Items from a data source:
==*==
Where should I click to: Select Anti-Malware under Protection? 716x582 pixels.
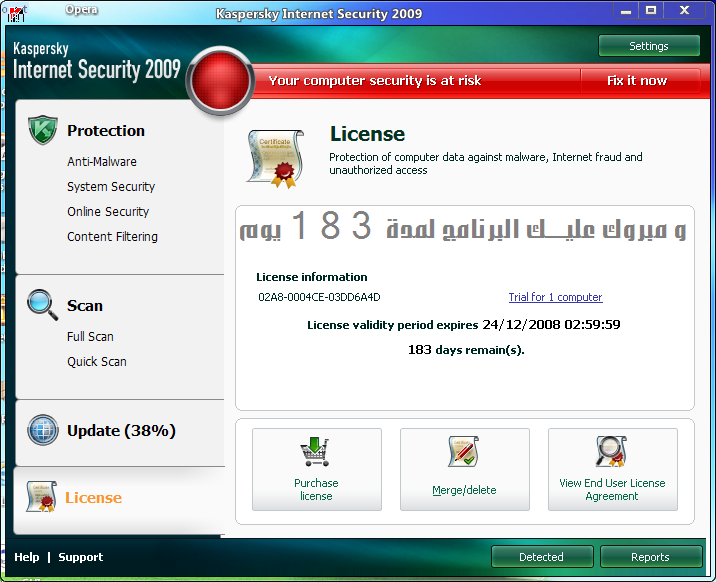(102, 162)
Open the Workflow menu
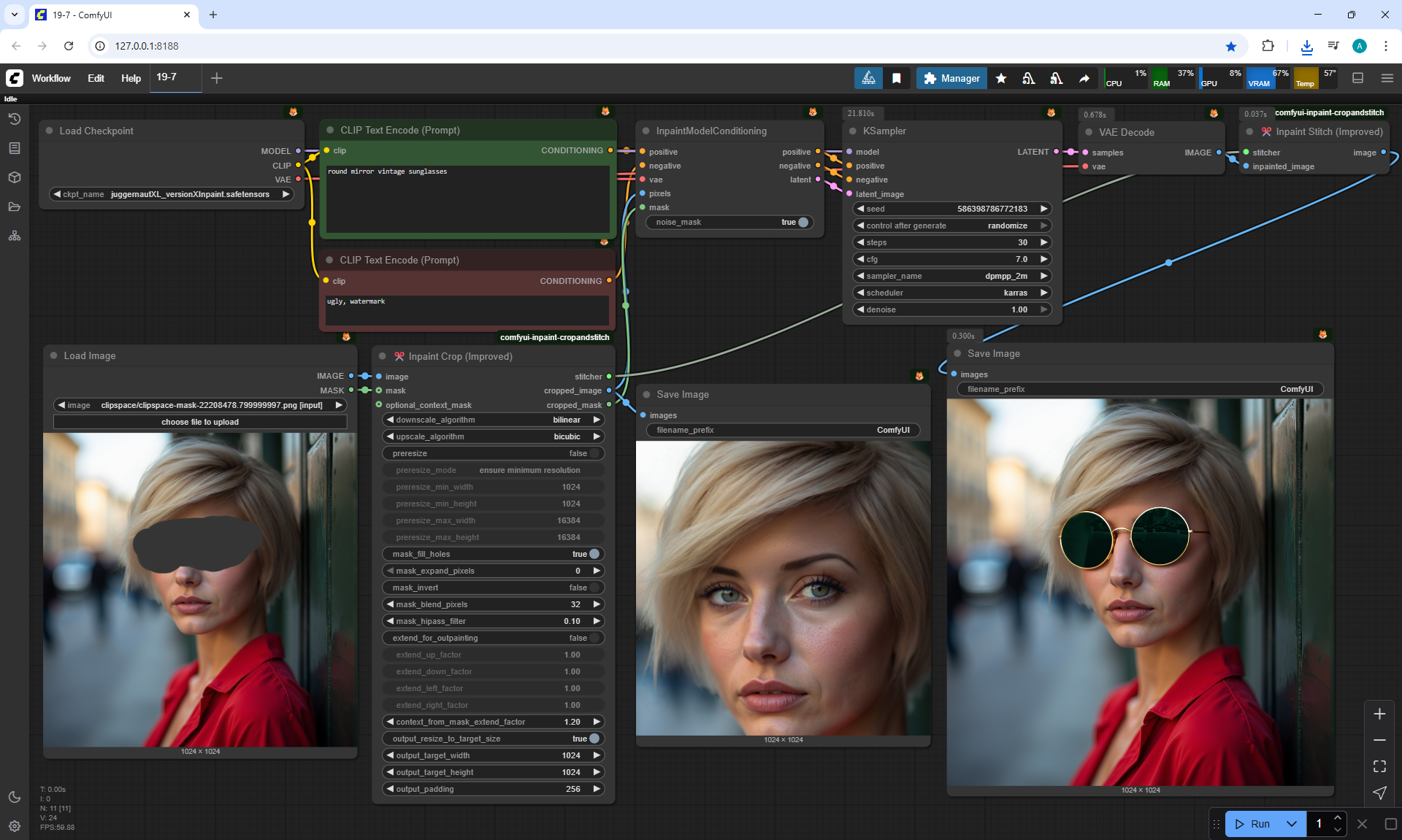Image resolution: width=1402 pixels, height=840 pixels. [51, 78]
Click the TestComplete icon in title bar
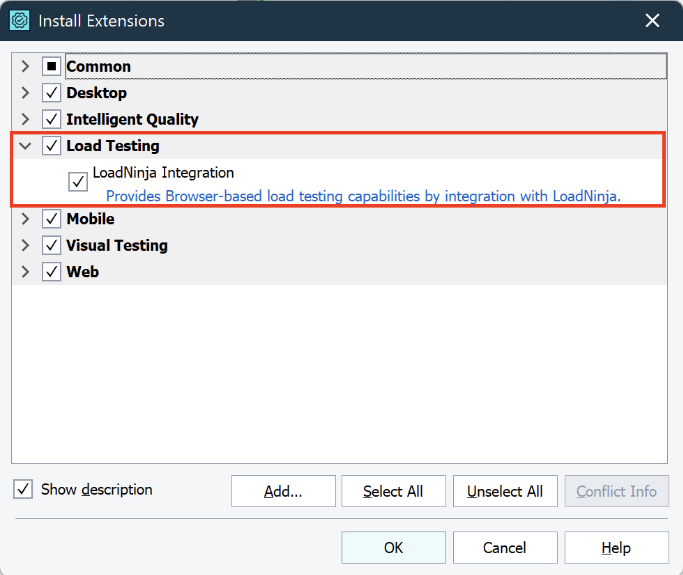Viewport: 683px width, 575px height. coord(20,20)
==*==
Given request: Rewrite the lines above, starting with the line with "Open the Workflow menu" and going on through the last line, with their requests included and the pictures left out. Shift every number in the answers, both the coordinates and the image dimensions, by -21.

Reply to the exercise:
Open the Workflow menu
Image resolution: width=1381 pixels, height=819 pixels. [30, 57]
Click the TestComplete icon in title bar
Viewport: 662px width, 554px height. coord(-1,-1)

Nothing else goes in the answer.